REQUIREMENT
Copy out the following lines word for word, covering every item.

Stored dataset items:
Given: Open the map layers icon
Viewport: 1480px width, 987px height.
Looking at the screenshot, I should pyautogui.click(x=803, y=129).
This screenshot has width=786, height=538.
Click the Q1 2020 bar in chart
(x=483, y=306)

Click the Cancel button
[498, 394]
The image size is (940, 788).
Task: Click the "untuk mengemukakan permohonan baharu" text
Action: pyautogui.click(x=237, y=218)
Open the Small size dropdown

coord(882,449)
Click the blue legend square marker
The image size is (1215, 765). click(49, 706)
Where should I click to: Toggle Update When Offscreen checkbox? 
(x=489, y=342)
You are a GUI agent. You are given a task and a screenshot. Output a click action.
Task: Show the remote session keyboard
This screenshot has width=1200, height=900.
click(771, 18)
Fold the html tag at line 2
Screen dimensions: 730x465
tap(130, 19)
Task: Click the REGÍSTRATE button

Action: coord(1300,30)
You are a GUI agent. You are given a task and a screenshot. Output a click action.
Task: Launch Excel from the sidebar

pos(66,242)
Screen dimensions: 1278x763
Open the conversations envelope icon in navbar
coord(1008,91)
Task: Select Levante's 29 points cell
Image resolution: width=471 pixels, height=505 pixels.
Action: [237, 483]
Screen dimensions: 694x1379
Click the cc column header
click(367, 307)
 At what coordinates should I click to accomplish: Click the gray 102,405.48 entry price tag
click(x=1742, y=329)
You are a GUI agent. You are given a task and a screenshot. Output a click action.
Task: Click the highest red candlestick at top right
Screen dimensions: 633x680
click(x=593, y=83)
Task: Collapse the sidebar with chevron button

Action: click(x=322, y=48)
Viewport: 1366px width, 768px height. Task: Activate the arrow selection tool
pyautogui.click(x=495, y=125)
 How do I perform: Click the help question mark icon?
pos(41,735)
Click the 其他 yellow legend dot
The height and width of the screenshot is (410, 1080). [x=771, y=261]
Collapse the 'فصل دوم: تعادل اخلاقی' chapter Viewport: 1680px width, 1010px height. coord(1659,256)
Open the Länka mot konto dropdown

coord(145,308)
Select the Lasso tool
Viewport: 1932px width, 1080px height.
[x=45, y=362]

WORKED SOLUTION
Given: Open the map layers icon
Viewport: 1480px width, 987px height.
Looking at the screenshot, I should pyautogui.click(x=803, y=129).
This screenshot has width=786, height=538.
Click the Q1 2020 bar in chart
(x=483, y=306)

Click the Cancel button
[498, 394]
The image size is (940, 788).
Task: Click the "untuk mengemukakan permohonan baharu" text
Action: pyautogui.click(x=237, y=218)
Open the Small size dropdown

coord(882,449)
Click the blue legend square marker
The image size is (1215, 765). click(49, 706)
Where should I click to: Toggle Update When Offscreen checkbox? 
(x=489, y=342)
You are a GUI agent. You are given a task and a screenshot. Output a click action.
Task: Show the remote session keyboard
This screenshot has width=1200, height=900.
click(771, 18)
Fold the html tag at line 2
Screen dimensions: 730x465
tap(130, 19)
Task: Click the REGÍSTRATE button

Action: coord(1300,30)
You are a GUI agent. You are given a task and a screenshot. Output a click action.
Task: Launch Excel from the sidebar

pos(66,242)
Screen dimensions: 1278x763
Open the conversations envelope icon in navbar
coord(1008,91)
Task: Select Levante's 29 points cell
Image resolution: width=471 pixels, height=505 pixels.
Action: [237, 483]
Screen dimensions: 694x1379
Click the cc column header
click(367, 307)
 At what coordinates should I click to accomplish: Click the gray 102,405.48 entry price tag
click(x=1742, y=329)
You are a GUI agent. You are given a task and a screenshot. Output a click action.
Task: Click the highest red candlestick at top right
Screen dimensions: 633x680
click(x=593, y=83)
Task: Collapse the sidebar with chevron button

Action: click(x=322, y=48)
Viewport: 1366px width, 768px height. Task: Activate the arrow selection tool
pyautogui.click(x=495, y=125)
 How do I perform: Click the help question mark icon?
pos(41,735)
Click the 其他 yellow legend dot
The height and width of the screenshot is (410, 1080). [x=771, y=261]
Collapse the 'فصل دوم: تعادل اخلاقی' chapter Viewport: 1680px width, 1010px height. coord(1659,256)
Open the Länka mot konto dropdown

coord(145,308)
Select the Lasso tool
Viewport: 1932px width, 1080px height.
[x=45, y=362]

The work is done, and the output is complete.